The legal part of the listing is the address/name of site which is known as the statutory address. Other than the name or address of a listed building, further details are provided for information purposes only. Historic Environment Scotland does not accept any liability for any loss or damage suffered as a consequence of inaccuracies in the information provided. Addresses and building names may have changed since the date of listing. Even if a number or name is missing from a listing address it will still be listed. Listing covers both the exterior and the interior and any object or structure fixed to the building. Listing also applies to buildings or structures not physically attached but which are part of the curtilage (or land) of the listed building as long as they were erected before 1 July 1948.

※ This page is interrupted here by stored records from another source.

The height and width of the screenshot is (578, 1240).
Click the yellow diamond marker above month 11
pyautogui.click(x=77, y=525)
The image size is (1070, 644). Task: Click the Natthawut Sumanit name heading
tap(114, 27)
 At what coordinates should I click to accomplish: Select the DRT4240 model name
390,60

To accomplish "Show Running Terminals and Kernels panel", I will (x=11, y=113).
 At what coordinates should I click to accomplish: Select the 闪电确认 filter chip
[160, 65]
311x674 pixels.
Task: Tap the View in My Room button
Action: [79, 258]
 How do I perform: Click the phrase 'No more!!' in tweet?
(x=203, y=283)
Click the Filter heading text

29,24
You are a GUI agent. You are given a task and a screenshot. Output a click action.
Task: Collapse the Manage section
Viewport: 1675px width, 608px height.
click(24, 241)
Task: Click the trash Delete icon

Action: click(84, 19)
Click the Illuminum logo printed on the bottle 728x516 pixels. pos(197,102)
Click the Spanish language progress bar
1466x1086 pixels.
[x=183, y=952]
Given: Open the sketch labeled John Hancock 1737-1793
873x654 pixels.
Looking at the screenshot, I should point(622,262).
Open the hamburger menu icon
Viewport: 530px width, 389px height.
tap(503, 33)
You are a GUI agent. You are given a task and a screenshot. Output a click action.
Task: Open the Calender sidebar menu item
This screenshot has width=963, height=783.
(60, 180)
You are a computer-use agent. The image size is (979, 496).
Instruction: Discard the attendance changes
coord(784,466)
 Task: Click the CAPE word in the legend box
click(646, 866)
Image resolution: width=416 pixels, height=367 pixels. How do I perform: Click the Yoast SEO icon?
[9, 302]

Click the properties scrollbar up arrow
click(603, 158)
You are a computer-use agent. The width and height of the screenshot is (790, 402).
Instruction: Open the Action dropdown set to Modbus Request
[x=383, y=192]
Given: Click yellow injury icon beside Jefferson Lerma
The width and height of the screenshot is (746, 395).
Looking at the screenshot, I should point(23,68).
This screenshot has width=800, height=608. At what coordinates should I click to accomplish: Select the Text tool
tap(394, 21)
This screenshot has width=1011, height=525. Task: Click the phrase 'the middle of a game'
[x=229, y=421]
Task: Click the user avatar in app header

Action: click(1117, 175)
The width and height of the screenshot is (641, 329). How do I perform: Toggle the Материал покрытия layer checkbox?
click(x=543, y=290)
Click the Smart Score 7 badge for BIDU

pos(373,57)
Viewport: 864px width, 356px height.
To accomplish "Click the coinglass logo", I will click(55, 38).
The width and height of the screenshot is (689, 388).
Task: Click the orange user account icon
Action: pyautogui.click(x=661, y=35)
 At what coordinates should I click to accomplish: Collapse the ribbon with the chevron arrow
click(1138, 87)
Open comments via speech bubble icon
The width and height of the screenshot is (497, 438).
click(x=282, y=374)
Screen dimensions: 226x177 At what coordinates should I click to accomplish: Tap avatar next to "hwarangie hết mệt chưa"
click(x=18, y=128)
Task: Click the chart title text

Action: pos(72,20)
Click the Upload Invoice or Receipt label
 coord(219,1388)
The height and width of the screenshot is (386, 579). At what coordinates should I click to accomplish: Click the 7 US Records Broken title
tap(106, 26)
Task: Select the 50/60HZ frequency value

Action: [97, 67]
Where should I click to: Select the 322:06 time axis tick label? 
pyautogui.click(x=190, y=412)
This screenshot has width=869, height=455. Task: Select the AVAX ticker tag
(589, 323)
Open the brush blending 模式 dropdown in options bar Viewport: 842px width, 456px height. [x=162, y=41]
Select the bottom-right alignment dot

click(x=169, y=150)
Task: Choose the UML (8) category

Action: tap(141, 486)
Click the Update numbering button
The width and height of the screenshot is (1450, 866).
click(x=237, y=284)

While Historic Environment Scotland is responsible for designating listed buildings, the planning authority is responsible for determining what is covered by the listing, including what is listed through curtilage. However, for listed buildings designated or for listings amended from 1 October 2015, legal exclusions to the listing may apply.

If part of a building is not listed, it will say that it is excluded in the statutory address and in the statement of special interest in the listed building record. The statement will use the word 'excluding' and quote the relevant section of the 1997 Act. Some earlier listed building records may use the word 'excluding', but if the Act is not quoted, the record has not been revised to reflect subsequent legislation.

Listed building consent is required for changes to a listed building which affect its character as a building of special architectural or historic interest. The relevant planning authority is the point of contact for applications for listed building consent.